Devoted to the Propagation and Defense of New Testament Christianity
September 11, 1969

The Church Which Jesus Built And The Gates Of Hell

John W. Hedge

While upon the earth Jesus promised to build his church, and added: "The gates of hell shall not prevail against it." By the "gates of hell" Jesus doubtless referred to the evil forces of the devil. Jesus had come to "destroy the works of the devil" and, to accomplish this he promised to build his church through which to operate. Christ is here telling his disciples that in spite of all the opposing forces (or gates) which the devil would use to oppose him and his church would not "prevail against it." When I was a boy upon the farm I used to help my father to build gates — gates for the fields, pastures, and lots. Always we built these gates either to keep within or without our livestock of certain enclosures. These gates stood as barriers to the livestock. What were some of "the gates of hell" which the devil used to prevail, against Christ and his church?

1. There was the gate of death. The promises of many individuals to do certain things have been broken off by reason of their death. Not so with Christ and his church! In spite of his death at the hands of evil men, he arose from the dead and built his church as he had promised.
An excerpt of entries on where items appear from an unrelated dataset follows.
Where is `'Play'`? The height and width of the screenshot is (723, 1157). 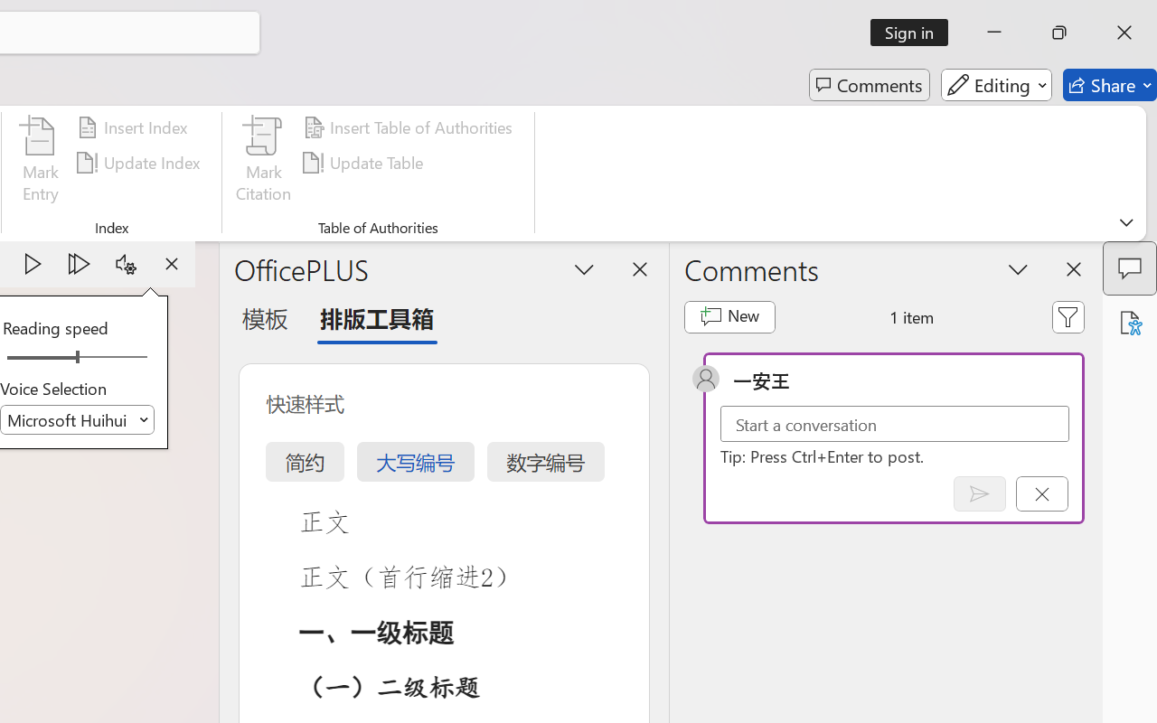
'Play' is located at coordinates (33, 264).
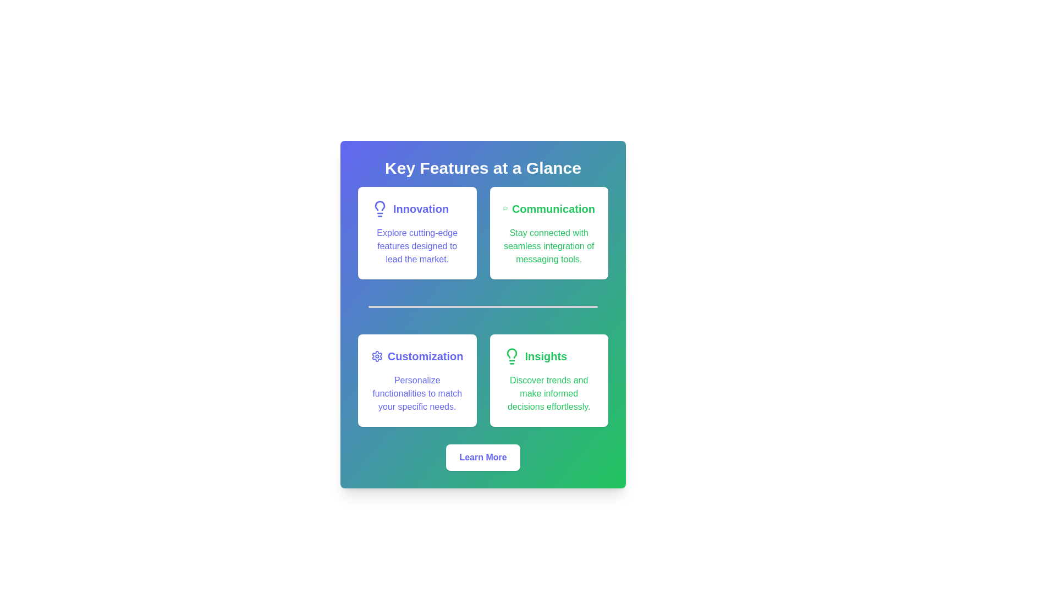  What do you see at coordinates (380, 209) in the screenshot?
I see `the lightbulb icon, which is a modern purple outline icon located in the top left card of the grid, symbolizing ideas or innovation` at bounding box center [380, 209].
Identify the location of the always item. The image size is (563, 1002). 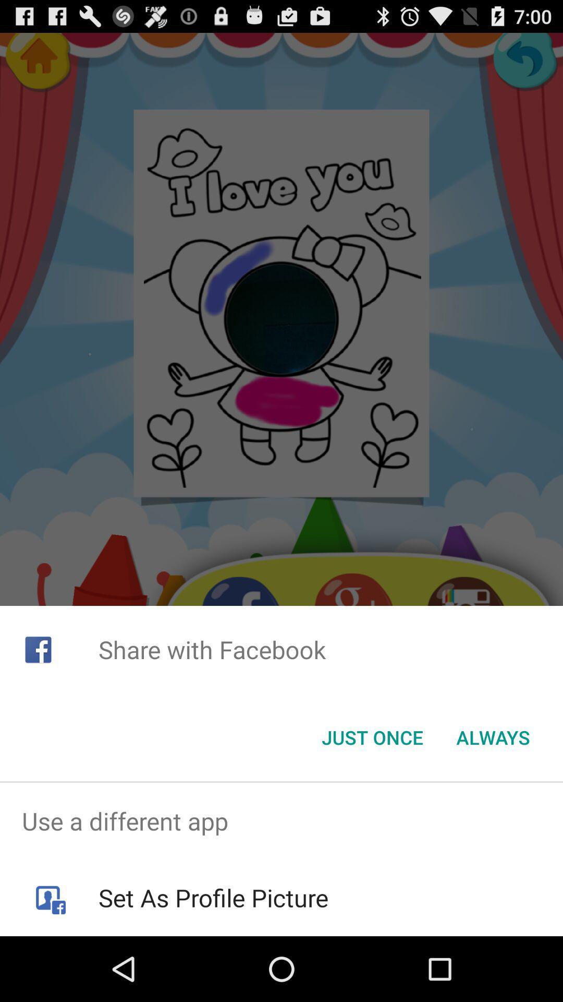
(493, 736).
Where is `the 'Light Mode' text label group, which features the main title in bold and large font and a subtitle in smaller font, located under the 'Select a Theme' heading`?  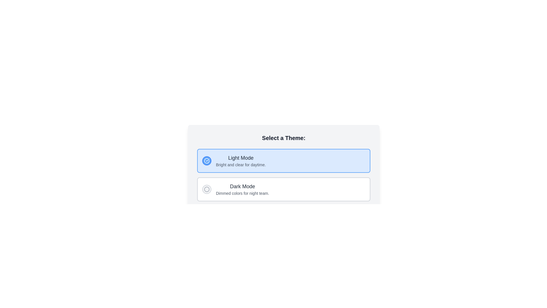
the 'Light Mode' text label group, which features the main title in bold and large font and a subtitle in smaller font, located under the 'Select a Theme' heading is located at coordinates (241, 160).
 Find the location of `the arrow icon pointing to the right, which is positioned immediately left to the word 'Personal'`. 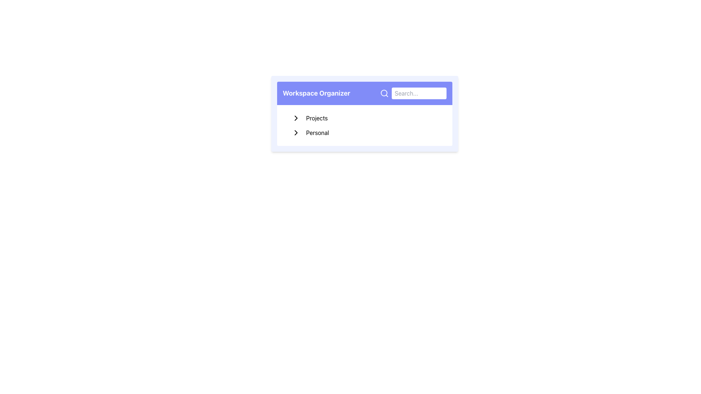

the arrow icon pointing to the right, which is positioned immediately left to the word 'Personal' is located at coordinates (296, 133).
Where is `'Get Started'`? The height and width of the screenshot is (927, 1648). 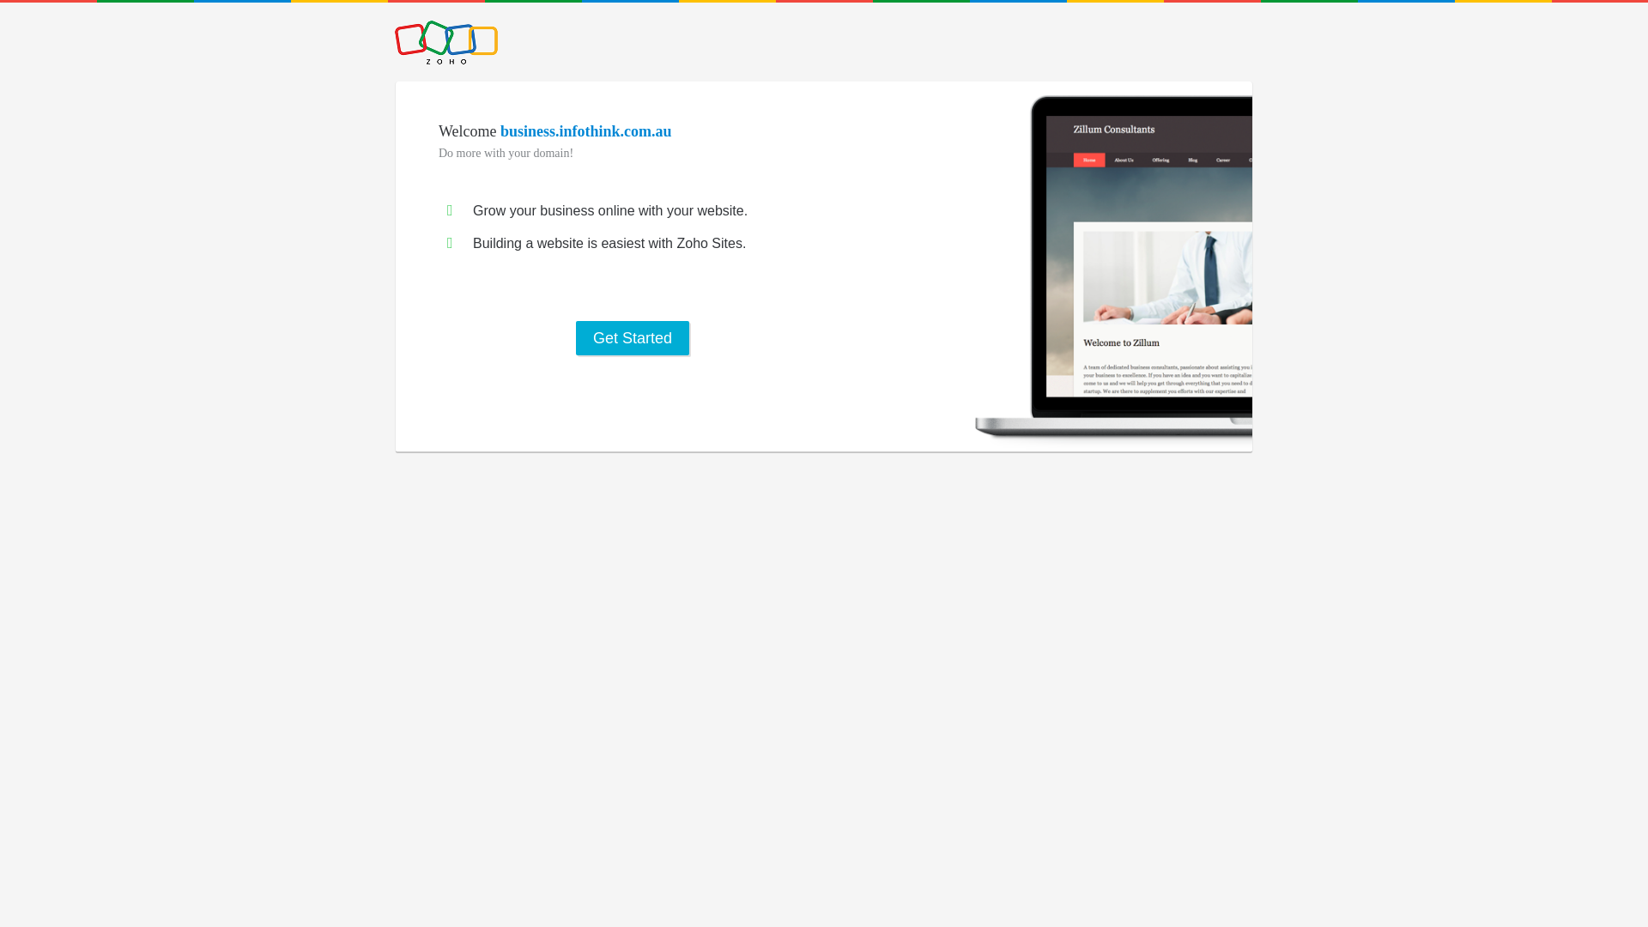
'Get Started' is located at coordinates (632, 337).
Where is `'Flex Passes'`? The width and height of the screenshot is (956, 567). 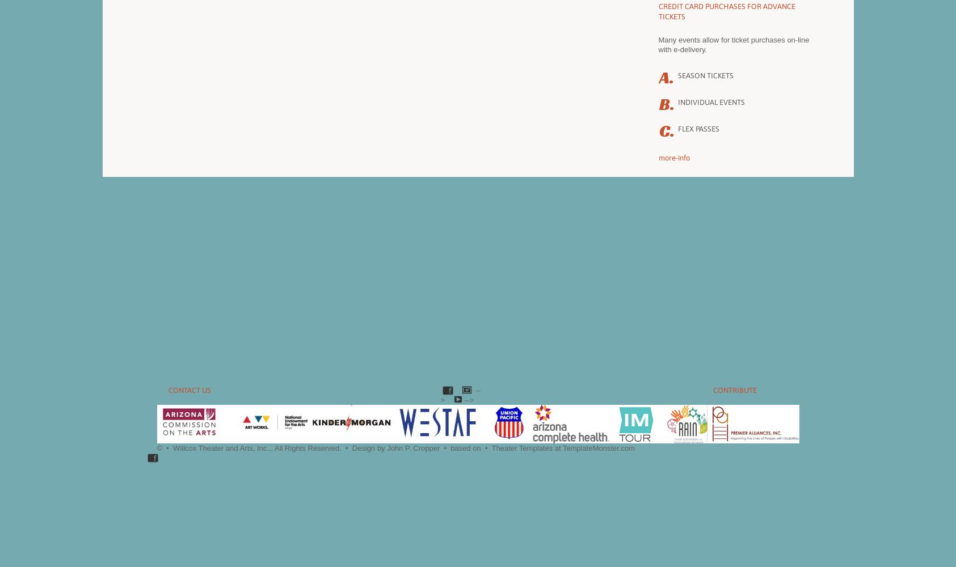
'Flex Passes' is located at coordinates (677, 128).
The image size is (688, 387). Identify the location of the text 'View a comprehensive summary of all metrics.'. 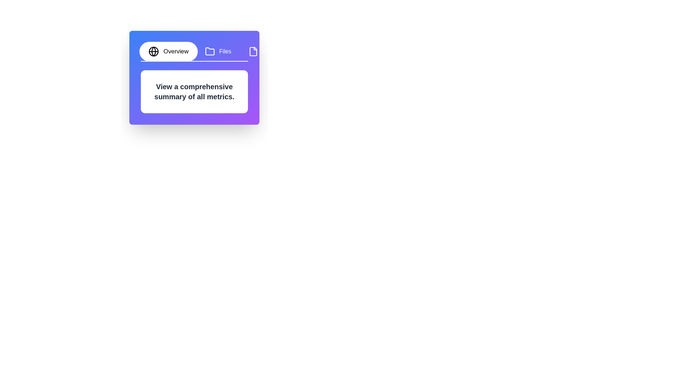
(152, 81).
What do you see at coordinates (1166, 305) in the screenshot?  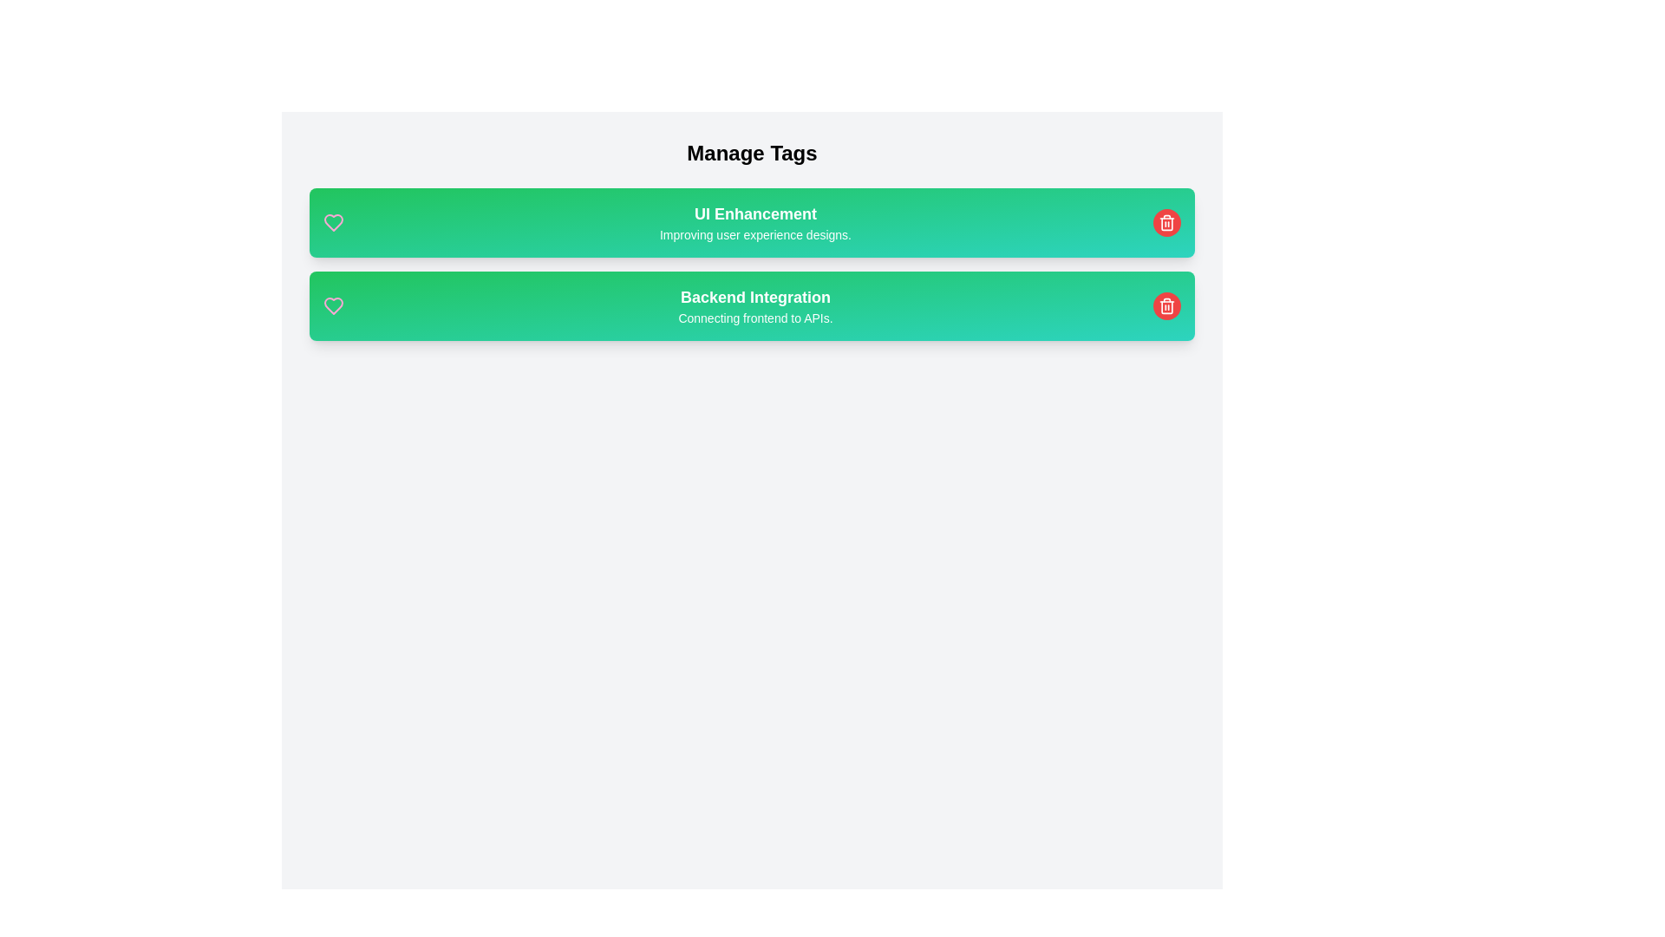 I see `the trash icon to remove the tag corresponding to Backend Integration` at bounding box center [1166, 305].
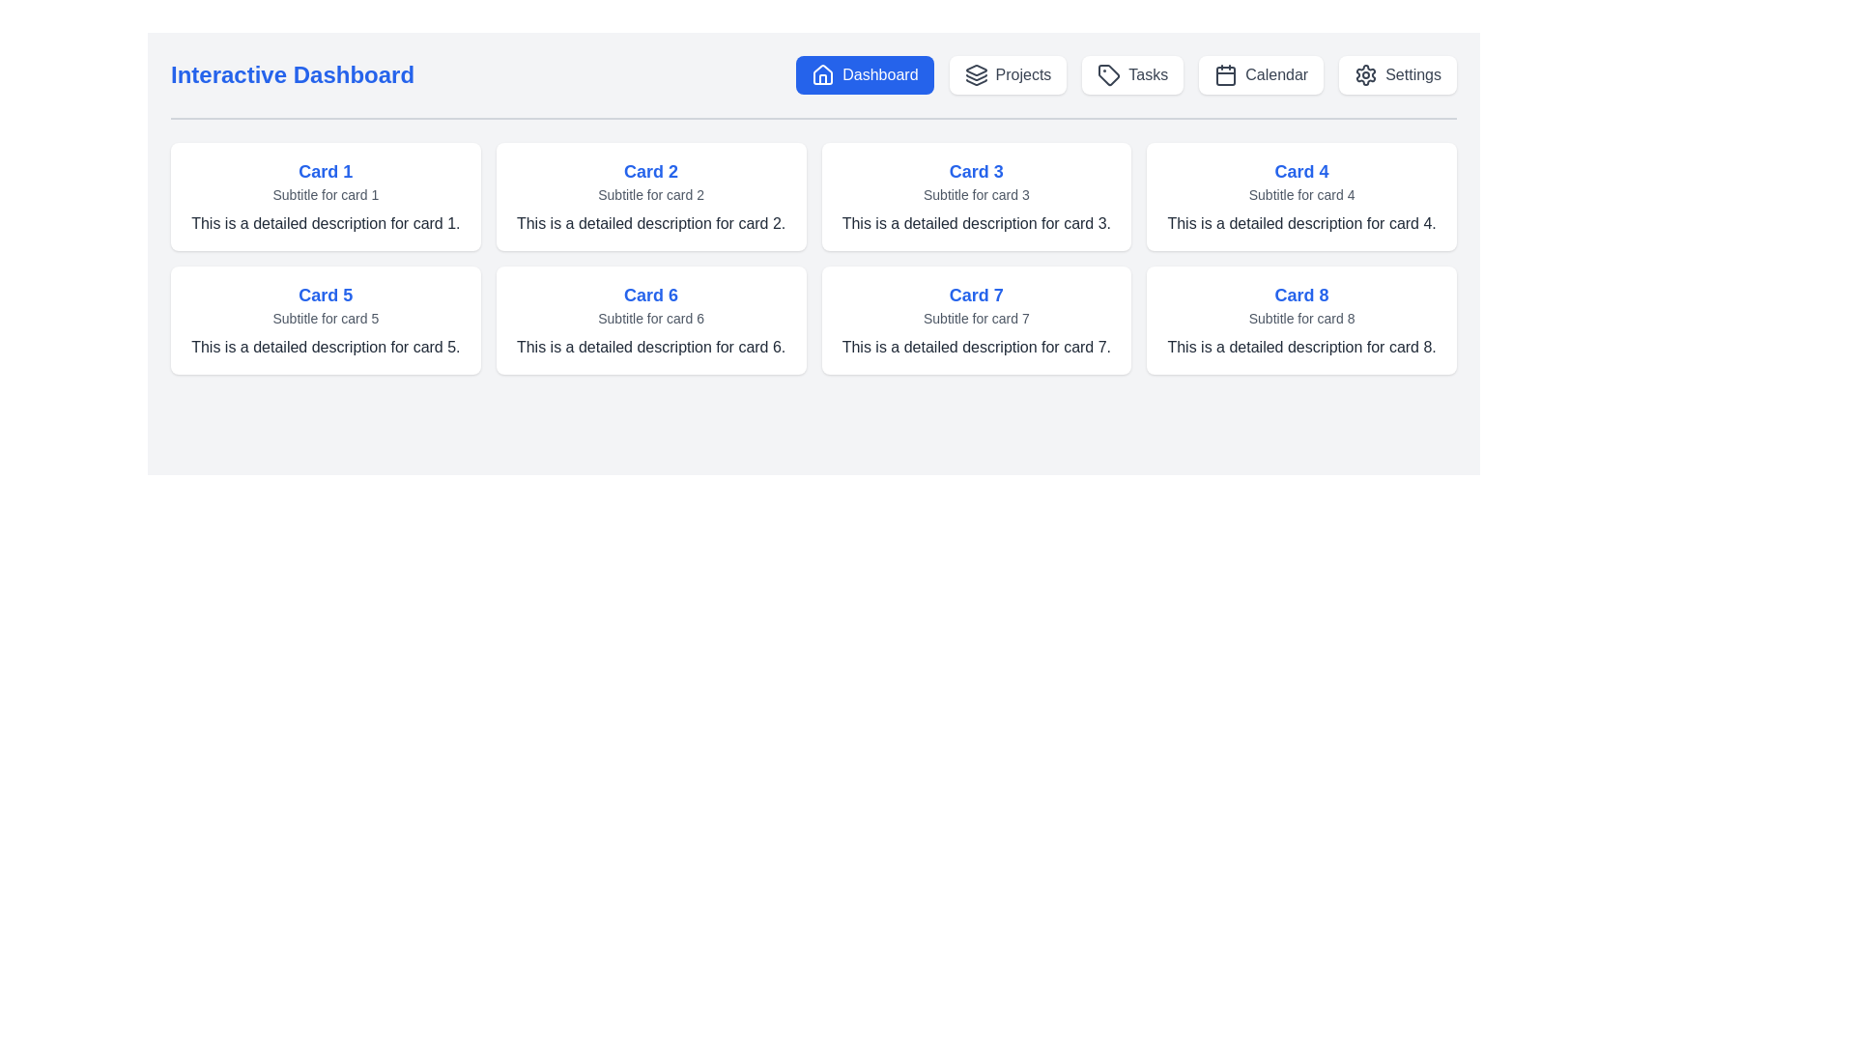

He "despoiled him who had the power of death, that is, the devil; and deliver them who through fear of death were all their lifetime subject to bondage." (Heb. 2:14-15) Not only did Jesus over-ride the gate of death, but his church in the early days of it's existence did the same thing. The death of the early Christians did not stop the church in it's work of destroying the works of the devil. Perhaps it experienced its greatest growth in those days. It began as "a little stone cut out of a mountain without (human) hands," but in spite of the death of many of it's members it became a mountain and filled the whole world with it's presence. (see Dan. 22:44-45)

2. The gate of persecution: Many movements among men have failed because of persecution. Not so with Jesus and his church! Jesus had said to his disciples, "If they have persecuted me they will persecute you also." He even went so far as to tell them that the time would come "when he that killeth you think that he doeth God service." The history of the early Christians is a history of intense persecutions. All modes of punishment were used to check the growth of the church, but all such did not "prevail against it." The "trial of your faith," Peter declared to the saints of his day, "is more precious than fine gold though it be tried in the fire." Filled with the "Spirit of Christ," which never knew surrender to evil, the church broke down the gate of persecution and marched triumphantly on to victory.

3. The gate of the dark ages: Both Christ and the apostles had foretold that there would be "a falling away" on the part of many unstable Christians. This great apostasy culmated in the dark ages. Historically, we can see the church which Jesus built, and against which the "gates of hell" would not prevail, as it goes into "the wilderness period," but we can also see it coming forth from those dark days "as fair as the moon and as terrible as an army with banners." Those dark days did not prevail against the church in the sense that it was completely destroyed, otherwise the prophecy of Daniel to the effect that "it shall stand forever" is false. Moreover, Paul said: "Unto him be glory in the church by Jesus Christ throughout all ages." (Eph. 3:21) The church which Jesus built, and of which he is the head, is just as indestructible as Jesus himself. If Jesus "abides forever" so does his body which is the church, regardless of all "the gates of hell." This leaves no ground for the formation of any other "bodies" (churches) to exist to do the work of destroying the works of the devil. The church which Jesus built exists today in the world, but many in the world knows it not.

4. The gates of modern times: The many "gates of hell" which confronted the church which Jesus built did not prevail against it in the past, and I am persuaded that all the modern "gates of hell" will not prevail against it now. The "gates of hell" of today does not consist of killing it's members, or sore persecutions, nor of "dark ages." Such consists of more subtle devices of satan in the form of substitution of denominationalism for the church, error for the truth, and "many ways" for "the way." It consists of turning the church into a social order, and changing the main mission of the church into other channels other than what the Lord has authorized. The gates of hell today are strong gates and oppose the on-going of the church in accomplishing the will of God; but such will not prevail against h. Always there will be the "gate crashers" those who love the Lord and know his ways and will. They may not be in "the majority" of the members of Christ's church — but they have "their senses exercised to discern between good and evil" and are determined, let come what may, to cleave unto the Lord and His way. Let no one think that "the gates of hell" do not confront the church which Jesus built today. Perhaps it is not amiss to say that "the gates of hell" which confronts the church which Jesus built are the strongest which the devil has ever built. We need to "do all to stand" against the wiles of the devil. Don't "throw a rock and run."